Si l’État fait une partie de son devoir envers ces couches, et devra fournir encore plus d’efforts, les citoyennes et les citoyens sont tenus de faire preuve de solidarité, de prêter attention à leurs voisins, à leurs proches et à leur environnement social en entreprenant des initiatives efficaces, durables et d’accompagnement des conditions des personnes.
Car c’est dans de telles crises que les valeurs des peuples apparaissent au grand jour. Et c’est de leurs tragédies et épreuves que naissent les belles initiatives sociales que l’histoire évoquera avec fierté. Le peuple marocain et les peuples maghrébins sont tous capables de donner des leçons éloquentes et des exemples aux autres, tout comme nous l’avons enregistré au cours de nombreuses étapes de l’histoire.
Il est certain que l’accomplissement par les citoyennes et les citoyens de leurs devoirs sociaux et de solidarité n’occulte pas les responsabilités de l’État, ni ne le dispense d’assumer ses responsabilité dans la gestion de la situation par des mesures pratiques en exploitant avec intelligence sociale le climat de mobilisation nationale pour répondre aux nombreux appels nationaux, dont je me réjouis, à une véritable ouverture politique et à l’avènement d’un nouveau contrat national prometteur.
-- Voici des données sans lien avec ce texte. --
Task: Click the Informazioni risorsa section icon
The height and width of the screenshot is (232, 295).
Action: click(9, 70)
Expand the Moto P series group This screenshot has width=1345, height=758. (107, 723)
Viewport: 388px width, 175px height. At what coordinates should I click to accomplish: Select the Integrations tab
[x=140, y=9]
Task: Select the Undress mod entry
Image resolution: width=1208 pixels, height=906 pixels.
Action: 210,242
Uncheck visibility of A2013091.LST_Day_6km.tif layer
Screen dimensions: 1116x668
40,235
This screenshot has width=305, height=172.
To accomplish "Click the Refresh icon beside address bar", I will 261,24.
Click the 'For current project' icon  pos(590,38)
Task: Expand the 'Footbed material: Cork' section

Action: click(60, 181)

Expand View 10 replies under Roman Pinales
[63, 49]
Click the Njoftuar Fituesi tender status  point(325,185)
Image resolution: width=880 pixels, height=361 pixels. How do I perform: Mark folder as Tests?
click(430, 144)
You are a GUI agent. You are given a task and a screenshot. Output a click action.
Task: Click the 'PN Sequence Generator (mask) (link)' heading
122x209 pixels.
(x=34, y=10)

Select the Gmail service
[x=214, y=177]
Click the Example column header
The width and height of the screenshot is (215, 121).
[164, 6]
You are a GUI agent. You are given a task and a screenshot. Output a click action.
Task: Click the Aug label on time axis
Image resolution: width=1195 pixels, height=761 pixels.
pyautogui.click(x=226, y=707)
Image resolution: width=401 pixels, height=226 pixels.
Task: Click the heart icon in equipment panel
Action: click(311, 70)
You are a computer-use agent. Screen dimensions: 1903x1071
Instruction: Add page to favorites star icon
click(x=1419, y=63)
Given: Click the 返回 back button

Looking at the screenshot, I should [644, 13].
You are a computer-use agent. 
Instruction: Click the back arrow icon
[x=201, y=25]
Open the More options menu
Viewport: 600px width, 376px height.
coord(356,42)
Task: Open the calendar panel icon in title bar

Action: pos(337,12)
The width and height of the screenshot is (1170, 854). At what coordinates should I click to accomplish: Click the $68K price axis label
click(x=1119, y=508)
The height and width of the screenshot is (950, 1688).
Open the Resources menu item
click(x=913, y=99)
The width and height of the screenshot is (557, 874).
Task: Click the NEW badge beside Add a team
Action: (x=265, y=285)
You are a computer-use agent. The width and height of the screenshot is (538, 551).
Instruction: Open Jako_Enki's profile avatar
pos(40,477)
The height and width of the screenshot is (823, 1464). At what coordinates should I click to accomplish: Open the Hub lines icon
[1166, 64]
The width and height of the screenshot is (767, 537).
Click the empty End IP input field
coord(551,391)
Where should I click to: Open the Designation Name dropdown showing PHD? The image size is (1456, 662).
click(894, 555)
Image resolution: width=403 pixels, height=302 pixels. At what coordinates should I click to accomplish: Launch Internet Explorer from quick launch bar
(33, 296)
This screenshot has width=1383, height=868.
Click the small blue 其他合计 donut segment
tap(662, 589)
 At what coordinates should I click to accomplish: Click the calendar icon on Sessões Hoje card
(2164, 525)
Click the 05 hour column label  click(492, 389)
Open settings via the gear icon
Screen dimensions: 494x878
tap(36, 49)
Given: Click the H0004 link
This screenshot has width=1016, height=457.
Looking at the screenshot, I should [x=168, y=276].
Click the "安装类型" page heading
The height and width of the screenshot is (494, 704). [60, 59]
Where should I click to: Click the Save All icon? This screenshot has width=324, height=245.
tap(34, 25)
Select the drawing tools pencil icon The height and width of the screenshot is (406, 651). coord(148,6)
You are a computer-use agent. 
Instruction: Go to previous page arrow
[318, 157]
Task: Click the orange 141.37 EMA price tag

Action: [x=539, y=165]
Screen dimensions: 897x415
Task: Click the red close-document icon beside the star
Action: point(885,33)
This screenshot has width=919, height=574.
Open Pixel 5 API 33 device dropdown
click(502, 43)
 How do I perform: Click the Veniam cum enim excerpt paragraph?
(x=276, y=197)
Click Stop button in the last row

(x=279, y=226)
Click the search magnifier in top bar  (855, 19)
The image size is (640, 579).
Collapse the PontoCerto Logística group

Dans le cadre des mesures souhaitées, nous espérons que le gouvernement profite de la révision de la loi de finances pour réutiliser (les ressources disponibles de la gestion rationnelle, et de l’annulation des budgets additionnels de cette année destinés aux armements, ou de se passer des budgets des superflus non primordiaux pour le fonctionnement normal de l’administration et des revenus de l’effort de solidarité nationale) pour réutiliser tout cela dans le soutien social nécessaire et juste, et pour renforcer budget du secteur de la santé publique vers lequel tout le pays s’est tourné aujourd’hui et promouvoir la généralisation d’un enseignement public de qualité, deux secteurs dont cette crise a montré pour les nations l’importance d’un investissement continu et à long terme.
Comme notre pays a lancé le chantier de réflexion sur un nouveau modèle de développement, cette pandémie a changé toutes les équations. Elle a contraint le monde entier à reconsidérer ses priorités, et plus encore donc pour ce qui nous concerne. Ainsi, il est nécessaire d’élaborer un modèle de développement alternatif qui vise à restaurer la confiance entre l’État et la société et à orienter les projets futurs pour servir l’Homme en premier. Il s’agit de d’élargissement des libertés, de la fidélité aux principes de liberté, de dignité et de la justice sociale et territoriale auxquels tiennent nos jeunes.
Je suis sûr que ma chère patrie pourra inévitablement être en mesure de surmonter cette circonstance, et en sortir encore avec une cohésion plus forte, si les volontés nationales véritables convergent pour rétablir la confiance et bâtir une nation qui fait place à toutes filles et ses fils ».